Colombian ‘gold rush’ funds conflict, damages environment

As the price of gold climbs to $1,441 an ounce, new illegal mines are springing up across Colombia, helping fund the armed conflict and damaging the environment, the New York Times reported Friday.

Colombia’s largest rebel group FARC have taken up the illegal mining of gold to finance their armed conflict with the state, President Juan Manuel Santos said in January.

Their paramilitary adversaries have been swept up in the “gold rush” as well. Vying over the trade between drug gangs the Urabeños and Rastrojos has caused the 100,000 person town of Caucasia in Colombia’s Antioquia department to see a dramatic increase in the homicide rate.

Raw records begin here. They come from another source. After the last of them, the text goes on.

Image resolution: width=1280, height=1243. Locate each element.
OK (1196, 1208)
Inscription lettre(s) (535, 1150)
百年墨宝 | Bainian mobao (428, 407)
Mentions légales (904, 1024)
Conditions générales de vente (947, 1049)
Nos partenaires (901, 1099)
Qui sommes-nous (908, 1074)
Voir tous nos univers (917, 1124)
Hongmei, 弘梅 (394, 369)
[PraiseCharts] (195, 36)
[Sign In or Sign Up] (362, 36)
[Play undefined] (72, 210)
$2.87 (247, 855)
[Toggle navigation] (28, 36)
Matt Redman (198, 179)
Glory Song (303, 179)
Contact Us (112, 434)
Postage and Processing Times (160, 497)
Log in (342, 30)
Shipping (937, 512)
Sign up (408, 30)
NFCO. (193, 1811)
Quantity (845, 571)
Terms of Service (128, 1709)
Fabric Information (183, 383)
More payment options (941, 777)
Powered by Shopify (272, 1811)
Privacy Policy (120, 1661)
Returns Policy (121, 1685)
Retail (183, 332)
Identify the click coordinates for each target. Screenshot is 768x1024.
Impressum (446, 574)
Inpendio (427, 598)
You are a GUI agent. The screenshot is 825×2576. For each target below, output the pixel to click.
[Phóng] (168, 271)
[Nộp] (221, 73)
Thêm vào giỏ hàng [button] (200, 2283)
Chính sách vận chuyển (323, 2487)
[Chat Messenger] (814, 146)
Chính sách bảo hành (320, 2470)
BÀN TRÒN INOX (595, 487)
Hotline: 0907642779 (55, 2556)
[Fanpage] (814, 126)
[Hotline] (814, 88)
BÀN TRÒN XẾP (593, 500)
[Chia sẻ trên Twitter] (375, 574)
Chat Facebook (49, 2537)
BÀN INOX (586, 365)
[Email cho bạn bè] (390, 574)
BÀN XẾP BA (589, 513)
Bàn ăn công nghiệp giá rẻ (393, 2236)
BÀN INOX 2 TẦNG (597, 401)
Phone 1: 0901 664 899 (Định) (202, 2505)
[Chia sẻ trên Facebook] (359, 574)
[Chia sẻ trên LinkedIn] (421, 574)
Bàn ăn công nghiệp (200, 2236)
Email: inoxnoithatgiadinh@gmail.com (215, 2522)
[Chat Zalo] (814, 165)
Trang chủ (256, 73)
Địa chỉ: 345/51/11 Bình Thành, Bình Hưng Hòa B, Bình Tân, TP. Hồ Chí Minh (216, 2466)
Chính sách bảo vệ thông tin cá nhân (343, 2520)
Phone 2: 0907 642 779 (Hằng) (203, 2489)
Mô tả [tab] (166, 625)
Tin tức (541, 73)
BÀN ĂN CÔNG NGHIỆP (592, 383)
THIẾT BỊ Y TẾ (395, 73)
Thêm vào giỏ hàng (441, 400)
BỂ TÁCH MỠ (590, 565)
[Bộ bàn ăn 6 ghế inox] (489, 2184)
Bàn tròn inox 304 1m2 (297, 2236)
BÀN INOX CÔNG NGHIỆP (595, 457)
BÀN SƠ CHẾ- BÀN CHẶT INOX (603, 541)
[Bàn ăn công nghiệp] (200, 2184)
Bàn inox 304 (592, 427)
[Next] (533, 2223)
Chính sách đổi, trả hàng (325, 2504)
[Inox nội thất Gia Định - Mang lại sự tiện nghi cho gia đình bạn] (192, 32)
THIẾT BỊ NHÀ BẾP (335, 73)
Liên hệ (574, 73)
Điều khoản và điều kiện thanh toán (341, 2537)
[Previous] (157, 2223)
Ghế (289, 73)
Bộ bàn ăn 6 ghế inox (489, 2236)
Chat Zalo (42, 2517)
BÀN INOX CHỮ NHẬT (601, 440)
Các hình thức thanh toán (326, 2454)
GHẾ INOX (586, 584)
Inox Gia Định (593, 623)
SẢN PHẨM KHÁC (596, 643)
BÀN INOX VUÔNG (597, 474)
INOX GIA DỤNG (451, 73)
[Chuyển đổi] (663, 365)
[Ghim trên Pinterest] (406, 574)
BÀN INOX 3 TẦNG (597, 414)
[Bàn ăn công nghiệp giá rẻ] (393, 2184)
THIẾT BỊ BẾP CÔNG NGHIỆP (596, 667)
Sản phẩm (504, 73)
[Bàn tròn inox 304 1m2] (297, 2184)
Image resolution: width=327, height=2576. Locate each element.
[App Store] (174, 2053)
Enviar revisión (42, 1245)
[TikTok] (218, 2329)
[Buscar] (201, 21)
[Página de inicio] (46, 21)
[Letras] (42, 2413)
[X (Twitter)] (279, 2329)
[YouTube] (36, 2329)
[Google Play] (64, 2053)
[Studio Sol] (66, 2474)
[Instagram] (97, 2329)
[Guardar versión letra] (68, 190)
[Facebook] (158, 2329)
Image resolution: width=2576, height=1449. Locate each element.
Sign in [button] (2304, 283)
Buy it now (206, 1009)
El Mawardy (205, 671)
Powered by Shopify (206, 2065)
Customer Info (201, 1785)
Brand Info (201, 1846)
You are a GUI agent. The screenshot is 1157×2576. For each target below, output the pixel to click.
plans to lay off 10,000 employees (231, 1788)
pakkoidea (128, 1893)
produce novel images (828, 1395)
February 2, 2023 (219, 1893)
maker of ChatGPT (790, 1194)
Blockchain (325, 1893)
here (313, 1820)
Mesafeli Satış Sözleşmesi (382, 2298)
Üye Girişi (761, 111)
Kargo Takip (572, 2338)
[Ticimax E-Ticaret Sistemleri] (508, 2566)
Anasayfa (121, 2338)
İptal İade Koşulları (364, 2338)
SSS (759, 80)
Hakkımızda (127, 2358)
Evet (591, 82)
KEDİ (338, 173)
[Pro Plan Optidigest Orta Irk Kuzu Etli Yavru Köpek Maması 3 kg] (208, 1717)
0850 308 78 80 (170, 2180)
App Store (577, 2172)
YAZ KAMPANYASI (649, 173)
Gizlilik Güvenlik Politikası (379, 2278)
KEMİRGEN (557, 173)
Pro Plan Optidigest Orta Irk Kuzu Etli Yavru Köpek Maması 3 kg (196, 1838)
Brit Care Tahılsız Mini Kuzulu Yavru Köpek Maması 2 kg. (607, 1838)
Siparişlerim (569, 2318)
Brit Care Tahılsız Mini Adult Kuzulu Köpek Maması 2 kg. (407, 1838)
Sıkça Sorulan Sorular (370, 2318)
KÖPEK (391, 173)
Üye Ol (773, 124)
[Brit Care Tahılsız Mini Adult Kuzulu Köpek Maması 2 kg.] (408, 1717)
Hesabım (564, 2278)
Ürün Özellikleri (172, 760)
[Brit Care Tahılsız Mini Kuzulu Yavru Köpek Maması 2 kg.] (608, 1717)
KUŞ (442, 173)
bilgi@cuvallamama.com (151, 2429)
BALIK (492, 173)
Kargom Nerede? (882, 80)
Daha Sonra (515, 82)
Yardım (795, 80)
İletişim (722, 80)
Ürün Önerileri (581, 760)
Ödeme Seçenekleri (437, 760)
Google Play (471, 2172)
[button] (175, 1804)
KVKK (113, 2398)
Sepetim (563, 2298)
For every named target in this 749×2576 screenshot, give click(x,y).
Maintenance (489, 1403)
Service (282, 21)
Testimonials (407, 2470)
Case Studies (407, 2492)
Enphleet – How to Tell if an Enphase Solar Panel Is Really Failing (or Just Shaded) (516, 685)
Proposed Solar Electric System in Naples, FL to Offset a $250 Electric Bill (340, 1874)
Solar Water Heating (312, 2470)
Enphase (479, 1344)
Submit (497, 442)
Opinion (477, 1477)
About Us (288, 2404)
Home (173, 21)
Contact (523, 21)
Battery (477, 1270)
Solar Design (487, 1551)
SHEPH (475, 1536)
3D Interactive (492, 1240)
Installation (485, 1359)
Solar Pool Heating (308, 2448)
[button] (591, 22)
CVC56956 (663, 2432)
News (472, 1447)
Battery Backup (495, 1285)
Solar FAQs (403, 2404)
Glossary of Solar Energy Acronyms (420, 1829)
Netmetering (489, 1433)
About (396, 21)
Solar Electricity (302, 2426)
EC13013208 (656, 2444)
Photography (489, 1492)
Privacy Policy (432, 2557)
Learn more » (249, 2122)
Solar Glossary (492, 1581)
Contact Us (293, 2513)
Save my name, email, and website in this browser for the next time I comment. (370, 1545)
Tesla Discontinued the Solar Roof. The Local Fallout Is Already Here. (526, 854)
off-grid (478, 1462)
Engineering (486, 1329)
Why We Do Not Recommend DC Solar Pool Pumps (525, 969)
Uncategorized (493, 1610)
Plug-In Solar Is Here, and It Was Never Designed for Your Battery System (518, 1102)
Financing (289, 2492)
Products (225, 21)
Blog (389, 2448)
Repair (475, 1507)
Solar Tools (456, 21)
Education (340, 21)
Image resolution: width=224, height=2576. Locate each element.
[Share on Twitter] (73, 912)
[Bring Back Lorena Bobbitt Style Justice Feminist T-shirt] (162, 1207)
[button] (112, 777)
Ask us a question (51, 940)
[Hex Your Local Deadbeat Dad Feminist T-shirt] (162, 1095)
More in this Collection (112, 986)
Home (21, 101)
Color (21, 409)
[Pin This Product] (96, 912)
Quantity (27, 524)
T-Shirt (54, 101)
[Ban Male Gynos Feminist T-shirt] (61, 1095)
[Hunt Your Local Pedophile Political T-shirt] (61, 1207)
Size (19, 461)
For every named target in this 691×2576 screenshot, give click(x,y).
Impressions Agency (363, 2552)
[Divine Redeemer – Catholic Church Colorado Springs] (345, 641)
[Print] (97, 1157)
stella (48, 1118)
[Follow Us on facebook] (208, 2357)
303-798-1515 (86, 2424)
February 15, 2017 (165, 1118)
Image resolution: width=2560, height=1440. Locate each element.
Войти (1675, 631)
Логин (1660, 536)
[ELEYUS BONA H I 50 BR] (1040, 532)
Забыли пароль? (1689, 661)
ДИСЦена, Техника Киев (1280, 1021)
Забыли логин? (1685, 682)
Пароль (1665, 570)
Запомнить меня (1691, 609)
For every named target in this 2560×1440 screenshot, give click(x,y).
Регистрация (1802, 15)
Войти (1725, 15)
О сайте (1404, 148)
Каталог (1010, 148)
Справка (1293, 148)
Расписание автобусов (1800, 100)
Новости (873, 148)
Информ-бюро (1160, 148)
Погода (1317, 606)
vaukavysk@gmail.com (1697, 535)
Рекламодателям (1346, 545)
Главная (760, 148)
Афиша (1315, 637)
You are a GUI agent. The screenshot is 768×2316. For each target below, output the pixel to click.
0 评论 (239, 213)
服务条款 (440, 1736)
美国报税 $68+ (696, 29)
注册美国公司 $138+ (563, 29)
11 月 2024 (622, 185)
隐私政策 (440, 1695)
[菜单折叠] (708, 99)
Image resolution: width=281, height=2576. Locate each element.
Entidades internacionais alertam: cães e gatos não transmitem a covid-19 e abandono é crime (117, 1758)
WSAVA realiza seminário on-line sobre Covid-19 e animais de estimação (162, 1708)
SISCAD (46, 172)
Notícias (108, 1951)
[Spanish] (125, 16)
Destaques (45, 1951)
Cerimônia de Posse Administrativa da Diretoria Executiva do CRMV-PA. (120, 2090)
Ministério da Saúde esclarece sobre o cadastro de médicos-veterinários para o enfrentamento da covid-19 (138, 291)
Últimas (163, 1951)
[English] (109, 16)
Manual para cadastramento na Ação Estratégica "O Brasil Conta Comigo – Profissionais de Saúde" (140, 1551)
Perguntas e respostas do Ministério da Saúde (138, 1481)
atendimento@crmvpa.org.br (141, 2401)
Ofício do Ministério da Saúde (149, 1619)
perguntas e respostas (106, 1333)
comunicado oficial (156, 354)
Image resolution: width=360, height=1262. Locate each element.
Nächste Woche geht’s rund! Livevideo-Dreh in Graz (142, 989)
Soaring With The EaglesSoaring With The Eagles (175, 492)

In 2010 there were 189 recorded murders, compared with a national average of only 35 per 100,000, according to federal officials.

“These groups are metamorphosing to take advantage of the opportunities they see,” Jeremy McDermott, a director InSight Crime, a research organization that focuses on criminal enterprises in Latin America, told the newspaper. “They know there’s a huge new revenue stream within their grasp, and they’re grabbing it.”

Colombian military officials say that new factors, like the success in the eradication of the coca crop and the price of gold, have helped spur the gold rush, which has had devastating effects on the environment, particularly in Antioquia.

About 30,000 illegal gold miners use mercury to separate the gold from river sediments, causing an estimated 67 tons of the toxic substance to be released onto the land every year, according to United Nations researchers.

“Colombia has the shameful first position as the world’s largest per capita mercury polluter from artisanal gold mining,” said Marcello Veiga, a mining engineer who led a United Nations study of mercury contamination in Antioquia.

Large sections of rainforest in the west Colombia department of Choco are being destroyed by illegal miners searching for and extracting gold and devastating the local ecosystem.

In recent weeks Santos has ordered raids on more than 50 illegal mines.